**Instruction:** Turn everything in the listing from the line containing "The width and height of the screenshot is (1456, 819)." down to the line containing "Action: click(400, 138)" into a Markdown table with the columns Row and Line, numbering each row and leaving out blank lines.

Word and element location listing
==*==

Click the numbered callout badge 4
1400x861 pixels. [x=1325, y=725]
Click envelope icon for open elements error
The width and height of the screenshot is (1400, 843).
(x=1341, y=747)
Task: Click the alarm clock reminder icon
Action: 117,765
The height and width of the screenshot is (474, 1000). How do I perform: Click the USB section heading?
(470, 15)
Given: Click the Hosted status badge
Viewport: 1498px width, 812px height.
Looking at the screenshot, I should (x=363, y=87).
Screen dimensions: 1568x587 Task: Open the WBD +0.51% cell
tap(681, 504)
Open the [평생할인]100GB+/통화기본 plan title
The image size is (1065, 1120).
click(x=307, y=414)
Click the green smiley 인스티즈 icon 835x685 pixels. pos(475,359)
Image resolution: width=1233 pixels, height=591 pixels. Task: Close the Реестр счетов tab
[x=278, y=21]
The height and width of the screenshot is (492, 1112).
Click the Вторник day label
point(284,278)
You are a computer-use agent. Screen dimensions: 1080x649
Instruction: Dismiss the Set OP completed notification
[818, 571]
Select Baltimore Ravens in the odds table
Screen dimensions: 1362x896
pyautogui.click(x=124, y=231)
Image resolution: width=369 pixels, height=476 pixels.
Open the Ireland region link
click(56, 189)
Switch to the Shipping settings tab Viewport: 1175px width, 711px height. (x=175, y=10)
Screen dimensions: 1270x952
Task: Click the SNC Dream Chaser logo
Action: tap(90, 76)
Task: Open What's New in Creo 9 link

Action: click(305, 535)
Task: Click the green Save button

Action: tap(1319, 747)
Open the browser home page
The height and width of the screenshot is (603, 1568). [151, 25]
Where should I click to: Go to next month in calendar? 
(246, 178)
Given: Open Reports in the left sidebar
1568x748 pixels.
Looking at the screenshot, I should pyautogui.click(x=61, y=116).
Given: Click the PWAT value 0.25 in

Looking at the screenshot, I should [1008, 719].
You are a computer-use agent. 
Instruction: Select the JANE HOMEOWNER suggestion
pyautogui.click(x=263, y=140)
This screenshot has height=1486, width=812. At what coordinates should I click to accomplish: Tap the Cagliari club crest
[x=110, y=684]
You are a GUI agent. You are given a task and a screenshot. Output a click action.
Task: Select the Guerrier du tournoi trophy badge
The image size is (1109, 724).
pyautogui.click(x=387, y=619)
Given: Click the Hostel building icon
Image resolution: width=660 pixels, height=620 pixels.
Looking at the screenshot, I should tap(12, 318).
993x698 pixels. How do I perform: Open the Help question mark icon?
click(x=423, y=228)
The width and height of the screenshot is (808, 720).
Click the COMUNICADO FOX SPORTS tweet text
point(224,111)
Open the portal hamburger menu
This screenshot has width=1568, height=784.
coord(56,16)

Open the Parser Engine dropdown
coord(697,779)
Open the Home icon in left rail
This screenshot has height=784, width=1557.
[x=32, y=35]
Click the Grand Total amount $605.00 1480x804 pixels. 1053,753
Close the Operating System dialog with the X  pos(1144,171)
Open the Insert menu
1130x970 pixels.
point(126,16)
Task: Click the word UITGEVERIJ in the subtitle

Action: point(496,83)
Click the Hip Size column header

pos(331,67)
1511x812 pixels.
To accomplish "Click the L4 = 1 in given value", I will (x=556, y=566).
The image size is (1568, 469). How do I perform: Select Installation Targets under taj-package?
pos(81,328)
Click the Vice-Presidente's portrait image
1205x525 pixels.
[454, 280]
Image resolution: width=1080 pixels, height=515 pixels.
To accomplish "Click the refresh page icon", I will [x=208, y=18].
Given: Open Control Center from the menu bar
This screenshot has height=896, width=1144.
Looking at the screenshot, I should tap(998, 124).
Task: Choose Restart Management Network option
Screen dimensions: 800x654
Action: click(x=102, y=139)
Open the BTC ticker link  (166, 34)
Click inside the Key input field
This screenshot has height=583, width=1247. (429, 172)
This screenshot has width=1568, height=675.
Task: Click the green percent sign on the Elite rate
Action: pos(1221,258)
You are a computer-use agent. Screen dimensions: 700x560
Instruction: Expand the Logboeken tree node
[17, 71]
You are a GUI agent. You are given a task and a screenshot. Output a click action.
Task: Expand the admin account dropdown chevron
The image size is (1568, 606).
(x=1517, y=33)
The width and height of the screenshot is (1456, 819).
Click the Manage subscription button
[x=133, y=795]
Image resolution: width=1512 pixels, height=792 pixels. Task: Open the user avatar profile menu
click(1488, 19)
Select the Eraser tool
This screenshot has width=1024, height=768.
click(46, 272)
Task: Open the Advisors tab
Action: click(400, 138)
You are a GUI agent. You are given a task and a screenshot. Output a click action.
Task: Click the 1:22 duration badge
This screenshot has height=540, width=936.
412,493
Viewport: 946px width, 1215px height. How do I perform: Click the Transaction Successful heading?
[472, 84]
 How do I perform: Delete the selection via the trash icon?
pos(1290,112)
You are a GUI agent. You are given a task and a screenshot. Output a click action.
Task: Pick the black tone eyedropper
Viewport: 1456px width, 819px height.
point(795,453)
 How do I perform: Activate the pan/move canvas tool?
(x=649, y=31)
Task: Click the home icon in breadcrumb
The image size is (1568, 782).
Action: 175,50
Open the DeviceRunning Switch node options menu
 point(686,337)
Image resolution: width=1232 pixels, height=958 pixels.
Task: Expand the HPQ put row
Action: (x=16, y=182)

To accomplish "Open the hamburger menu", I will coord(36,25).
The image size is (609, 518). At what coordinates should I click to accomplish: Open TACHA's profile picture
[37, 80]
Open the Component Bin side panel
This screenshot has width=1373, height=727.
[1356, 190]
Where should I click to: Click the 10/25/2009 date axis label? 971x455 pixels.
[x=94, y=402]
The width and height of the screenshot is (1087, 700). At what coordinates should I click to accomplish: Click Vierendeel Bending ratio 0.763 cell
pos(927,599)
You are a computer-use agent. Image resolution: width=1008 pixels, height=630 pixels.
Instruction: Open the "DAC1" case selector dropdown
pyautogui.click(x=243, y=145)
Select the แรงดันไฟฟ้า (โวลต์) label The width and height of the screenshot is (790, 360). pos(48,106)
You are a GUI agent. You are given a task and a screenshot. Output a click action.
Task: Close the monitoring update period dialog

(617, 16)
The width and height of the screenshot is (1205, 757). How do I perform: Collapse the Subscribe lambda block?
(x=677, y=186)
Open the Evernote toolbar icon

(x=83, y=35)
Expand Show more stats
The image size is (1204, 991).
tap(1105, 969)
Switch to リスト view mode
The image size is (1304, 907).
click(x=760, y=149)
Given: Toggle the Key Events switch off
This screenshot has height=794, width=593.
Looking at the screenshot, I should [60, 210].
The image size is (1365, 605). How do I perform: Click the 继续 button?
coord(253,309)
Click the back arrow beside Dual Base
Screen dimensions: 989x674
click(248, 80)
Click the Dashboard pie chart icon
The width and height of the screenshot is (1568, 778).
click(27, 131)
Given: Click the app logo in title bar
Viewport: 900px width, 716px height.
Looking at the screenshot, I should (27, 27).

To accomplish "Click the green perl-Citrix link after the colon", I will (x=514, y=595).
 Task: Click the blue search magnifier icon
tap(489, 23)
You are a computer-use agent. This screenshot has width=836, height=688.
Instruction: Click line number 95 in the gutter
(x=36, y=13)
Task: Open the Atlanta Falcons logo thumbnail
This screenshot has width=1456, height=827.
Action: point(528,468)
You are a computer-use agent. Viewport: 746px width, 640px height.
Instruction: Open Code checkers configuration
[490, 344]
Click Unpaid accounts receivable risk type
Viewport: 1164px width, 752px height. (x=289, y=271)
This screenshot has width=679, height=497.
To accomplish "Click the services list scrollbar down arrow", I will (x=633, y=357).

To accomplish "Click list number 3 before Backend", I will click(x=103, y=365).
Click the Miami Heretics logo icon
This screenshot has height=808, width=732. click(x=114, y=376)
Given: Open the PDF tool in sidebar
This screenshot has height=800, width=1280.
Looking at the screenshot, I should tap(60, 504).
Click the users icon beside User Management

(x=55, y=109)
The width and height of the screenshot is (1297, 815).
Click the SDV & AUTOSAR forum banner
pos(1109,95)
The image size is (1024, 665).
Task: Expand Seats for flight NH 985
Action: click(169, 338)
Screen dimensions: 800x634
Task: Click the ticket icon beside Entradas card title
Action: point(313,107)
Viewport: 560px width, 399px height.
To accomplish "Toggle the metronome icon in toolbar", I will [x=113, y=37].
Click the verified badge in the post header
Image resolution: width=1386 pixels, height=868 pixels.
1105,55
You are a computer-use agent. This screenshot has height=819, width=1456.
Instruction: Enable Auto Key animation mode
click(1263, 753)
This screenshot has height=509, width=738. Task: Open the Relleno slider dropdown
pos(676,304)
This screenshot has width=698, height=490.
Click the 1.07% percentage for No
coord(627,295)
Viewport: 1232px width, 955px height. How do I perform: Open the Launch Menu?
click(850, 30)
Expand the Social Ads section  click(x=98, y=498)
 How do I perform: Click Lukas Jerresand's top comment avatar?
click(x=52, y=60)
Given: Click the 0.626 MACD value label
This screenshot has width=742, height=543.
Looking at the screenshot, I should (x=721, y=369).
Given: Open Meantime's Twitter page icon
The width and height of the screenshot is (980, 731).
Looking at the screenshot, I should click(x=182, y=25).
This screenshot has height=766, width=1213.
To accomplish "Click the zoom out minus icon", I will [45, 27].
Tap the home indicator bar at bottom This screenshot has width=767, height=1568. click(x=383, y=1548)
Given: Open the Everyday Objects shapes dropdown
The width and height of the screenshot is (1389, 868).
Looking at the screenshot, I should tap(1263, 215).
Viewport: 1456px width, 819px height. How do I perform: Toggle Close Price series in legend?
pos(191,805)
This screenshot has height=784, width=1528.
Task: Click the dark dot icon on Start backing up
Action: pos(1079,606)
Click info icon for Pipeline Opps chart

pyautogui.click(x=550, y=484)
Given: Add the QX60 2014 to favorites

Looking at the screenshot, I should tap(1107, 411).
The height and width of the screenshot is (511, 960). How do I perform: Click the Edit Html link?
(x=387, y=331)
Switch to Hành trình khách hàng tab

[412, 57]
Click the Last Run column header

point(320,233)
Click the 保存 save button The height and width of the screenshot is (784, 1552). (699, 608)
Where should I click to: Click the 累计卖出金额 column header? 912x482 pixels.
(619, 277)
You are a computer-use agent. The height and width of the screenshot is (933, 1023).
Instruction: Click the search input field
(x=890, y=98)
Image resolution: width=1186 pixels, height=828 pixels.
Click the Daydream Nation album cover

==*==

**Finished answer:**
| Row | Line |
|---|---|
| 1 | The width and height of the screenshot is (1456, 819). |
| 2 | Click the Manage subscription button |
| 3 | [x=133, y=795] |
| 4 | Image resolution: width=1512 pixels, height=792 pixels. Task: Open the user avatar profile menu |
| 5 | click(1488, 19) |
| 6 | Select the Eraser tool |
| 7 | This screenshot has width=1024, height=768. |
| 8 | click(46, 272) |
| 9 | Task: Open the Advisors tab |
| 10 | Action: click(400, 138) |